EXERCISE: Among the records below, find the lines with the word "agent" and copy them.

RECORDED INFORMATION:
==============================

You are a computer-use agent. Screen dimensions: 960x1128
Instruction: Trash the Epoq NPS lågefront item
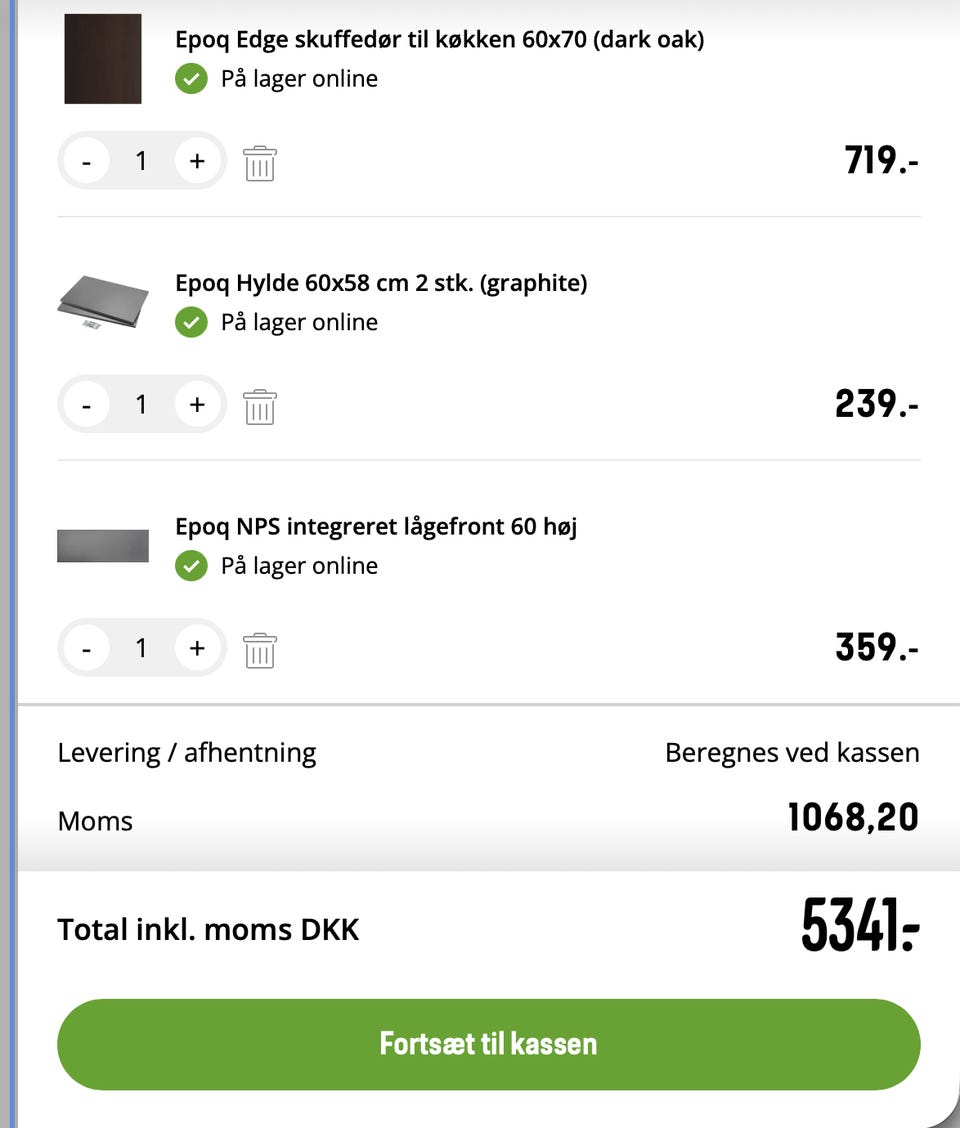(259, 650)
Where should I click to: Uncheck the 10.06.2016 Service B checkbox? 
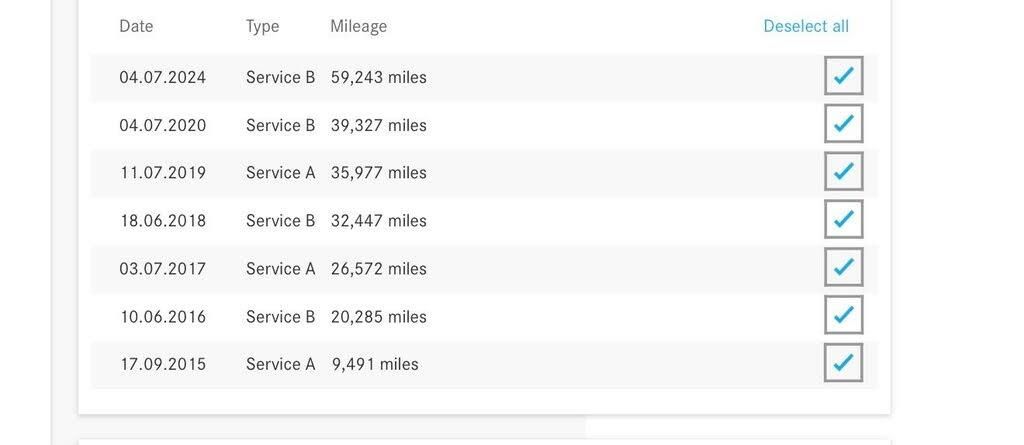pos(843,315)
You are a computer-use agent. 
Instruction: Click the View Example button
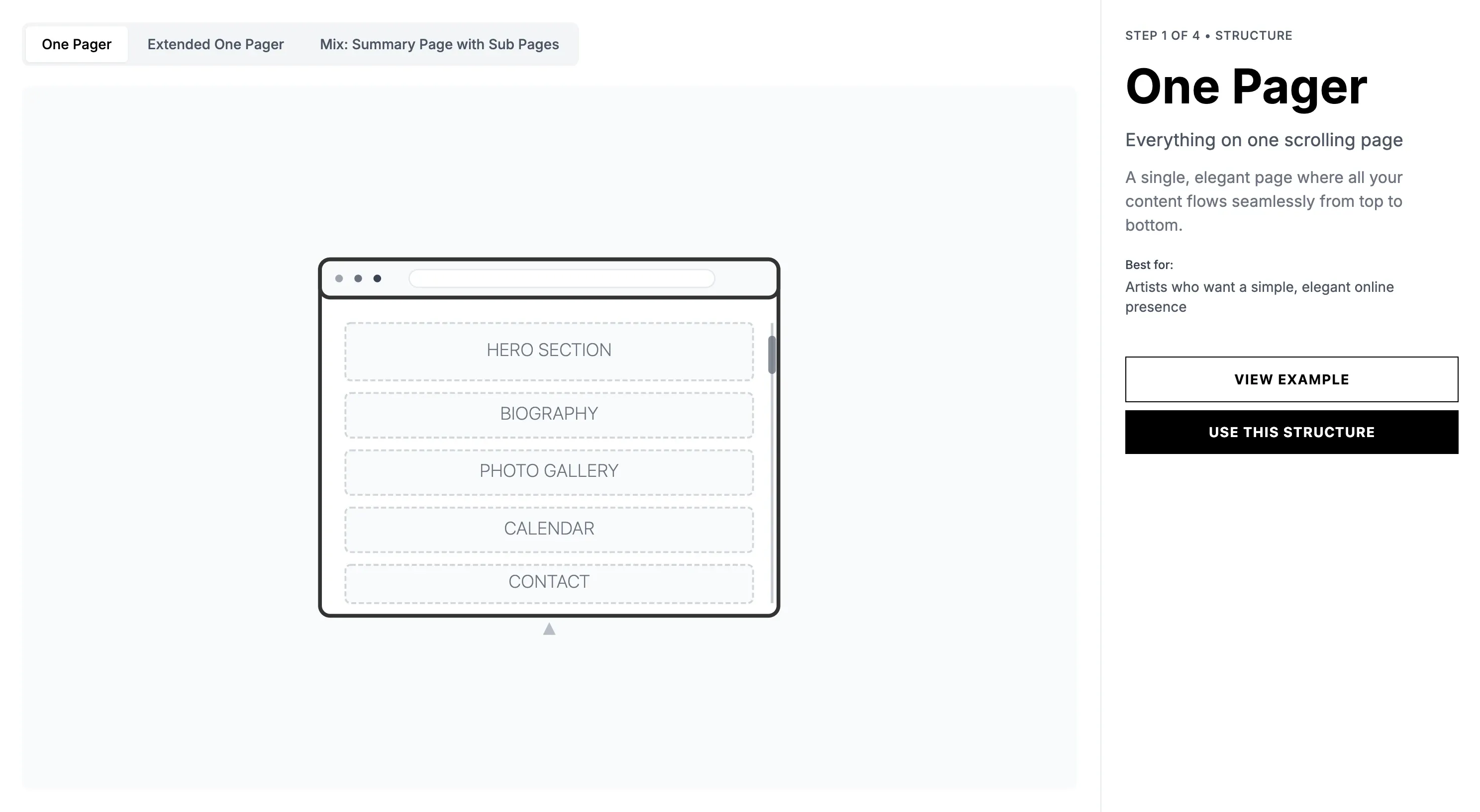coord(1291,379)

==============================

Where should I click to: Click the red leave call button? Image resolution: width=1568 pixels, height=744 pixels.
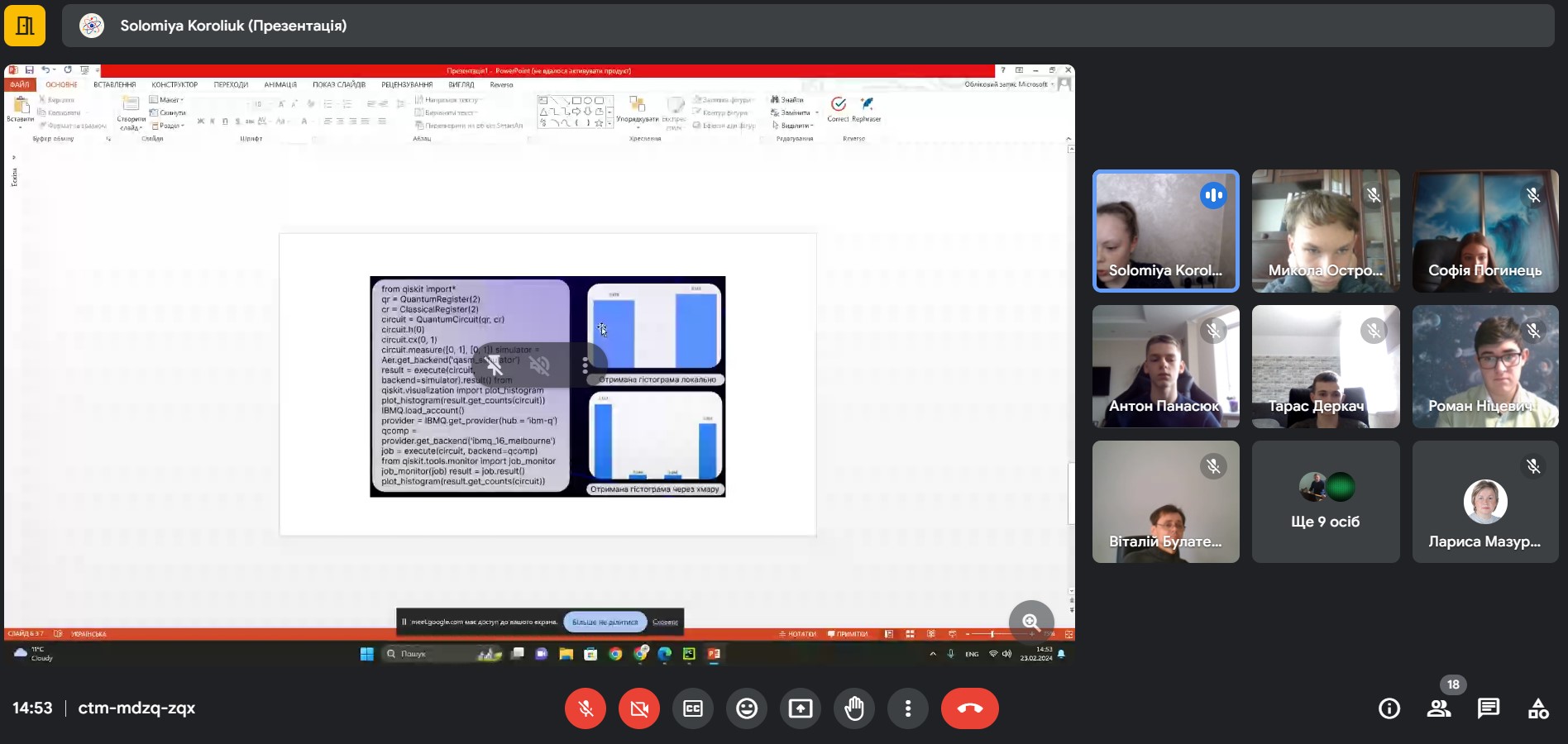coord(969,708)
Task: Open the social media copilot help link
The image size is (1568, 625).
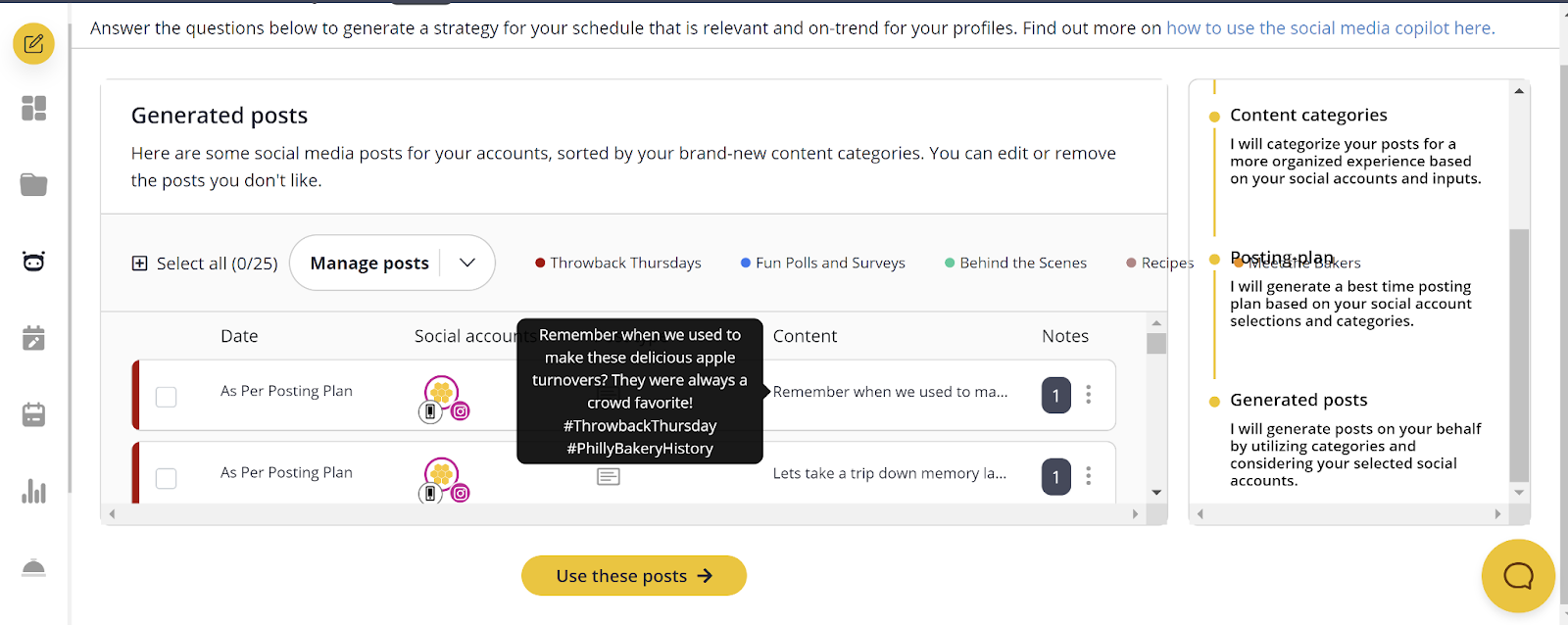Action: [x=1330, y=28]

==============================

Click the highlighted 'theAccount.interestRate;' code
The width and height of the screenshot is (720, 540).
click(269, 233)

==============================

EXERCISE RESULT:
You are a computer-use agent. Screen dimensions: 960x1128
You are a computer-use agent. 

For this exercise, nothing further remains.